What you have to do |
Copy the listing in full, requests included, beginning at the line that has "Image resolution: width=1467" and stopping after the line that has "Toggle the hamburger". Multiply each click coordinate in the answers by 1.05, round to whole numbers with halves going up, and leave every other number unchanged.

Given information |
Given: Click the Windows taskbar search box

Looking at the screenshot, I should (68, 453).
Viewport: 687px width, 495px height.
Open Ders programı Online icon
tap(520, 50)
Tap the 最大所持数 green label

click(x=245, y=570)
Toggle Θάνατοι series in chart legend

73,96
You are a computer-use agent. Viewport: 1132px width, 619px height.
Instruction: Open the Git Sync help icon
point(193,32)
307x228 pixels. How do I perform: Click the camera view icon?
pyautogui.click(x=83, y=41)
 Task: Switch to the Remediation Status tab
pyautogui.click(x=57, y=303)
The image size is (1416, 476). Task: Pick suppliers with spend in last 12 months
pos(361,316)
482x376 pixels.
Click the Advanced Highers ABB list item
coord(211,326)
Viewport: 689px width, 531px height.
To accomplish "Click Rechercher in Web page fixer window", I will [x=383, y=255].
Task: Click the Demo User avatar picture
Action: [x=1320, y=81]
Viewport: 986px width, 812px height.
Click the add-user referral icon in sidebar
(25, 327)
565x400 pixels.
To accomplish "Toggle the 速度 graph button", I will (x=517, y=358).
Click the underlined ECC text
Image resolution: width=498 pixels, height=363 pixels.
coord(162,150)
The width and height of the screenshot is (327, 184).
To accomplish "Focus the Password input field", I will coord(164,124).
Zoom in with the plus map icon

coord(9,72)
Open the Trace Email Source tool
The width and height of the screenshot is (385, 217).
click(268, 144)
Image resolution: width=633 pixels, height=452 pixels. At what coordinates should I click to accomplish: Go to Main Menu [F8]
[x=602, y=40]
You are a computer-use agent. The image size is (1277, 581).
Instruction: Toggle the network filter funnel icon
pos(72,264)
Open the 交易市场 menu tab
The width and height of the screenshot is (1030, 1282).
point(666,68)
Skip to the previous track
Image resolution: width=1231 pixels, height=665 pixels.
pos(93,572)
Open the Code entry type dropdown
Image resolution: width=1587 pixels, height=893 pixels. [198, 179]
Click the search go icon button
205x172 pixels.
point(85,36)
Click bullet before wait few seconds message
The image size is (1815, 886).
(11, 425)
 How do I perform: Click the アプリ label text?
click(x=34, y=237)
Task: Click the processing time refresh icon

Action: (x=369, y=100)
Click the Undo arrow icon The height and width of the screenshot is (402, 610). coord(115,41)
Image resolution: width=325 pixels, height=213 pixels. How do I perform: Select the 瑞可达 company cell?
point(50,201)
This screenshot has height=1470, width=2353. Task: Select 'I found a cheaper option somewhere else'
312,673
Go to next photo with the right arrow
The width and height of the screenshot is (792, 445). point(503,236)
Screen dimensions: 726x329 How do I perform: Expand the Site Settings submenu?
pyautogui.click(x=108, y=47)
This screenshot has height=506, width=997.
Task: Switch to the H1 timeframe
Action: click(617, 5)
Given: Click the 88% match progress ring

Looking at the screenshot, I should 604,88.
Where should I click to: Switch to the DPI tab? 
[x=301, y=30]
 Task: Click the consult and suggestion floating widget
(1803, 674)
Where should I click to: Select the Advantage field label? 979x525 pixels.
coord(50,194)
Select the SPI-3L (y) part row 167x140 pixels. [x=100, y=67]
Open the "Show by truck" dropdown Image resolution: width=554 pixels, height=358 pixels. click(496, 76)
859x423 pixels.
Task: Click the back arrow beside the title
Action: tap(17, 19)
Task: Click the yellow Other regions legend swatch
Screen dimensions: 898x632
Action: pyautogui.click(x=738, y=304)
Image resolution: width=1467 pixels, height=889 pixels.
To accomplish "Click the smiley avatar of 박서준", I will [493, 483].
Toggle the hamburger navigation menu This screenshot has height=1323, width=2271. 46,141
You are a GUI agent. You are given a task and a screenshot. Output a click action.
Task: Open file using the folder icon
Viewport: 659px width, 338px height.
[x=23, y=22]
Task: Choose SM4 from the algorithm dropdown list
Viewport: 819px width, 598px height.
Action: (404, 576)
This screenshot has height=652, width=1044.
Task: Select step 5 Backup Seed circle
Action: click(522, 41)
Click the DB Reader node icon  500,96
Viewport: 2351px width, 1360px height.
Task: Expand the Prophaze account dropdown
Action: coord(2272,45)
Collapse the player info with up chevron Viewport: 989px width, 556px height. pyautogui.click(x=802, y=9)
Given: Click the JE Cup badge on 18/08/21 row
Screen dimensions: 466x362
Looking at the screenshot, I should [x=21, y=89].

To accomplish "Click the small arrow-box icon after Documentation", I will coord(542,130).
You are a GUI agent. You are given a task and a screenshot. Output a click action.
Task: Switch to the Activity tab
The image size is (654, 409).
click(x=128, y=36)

Result of the task |
Image resolution: width=1467 pixels, height=889 pixels.
To accomplish "Click the smiley avatar of 박서준", I will [518, 507].
Toggle the hamburger navigation menu This screenshot has height=1323, width=2271. 48,148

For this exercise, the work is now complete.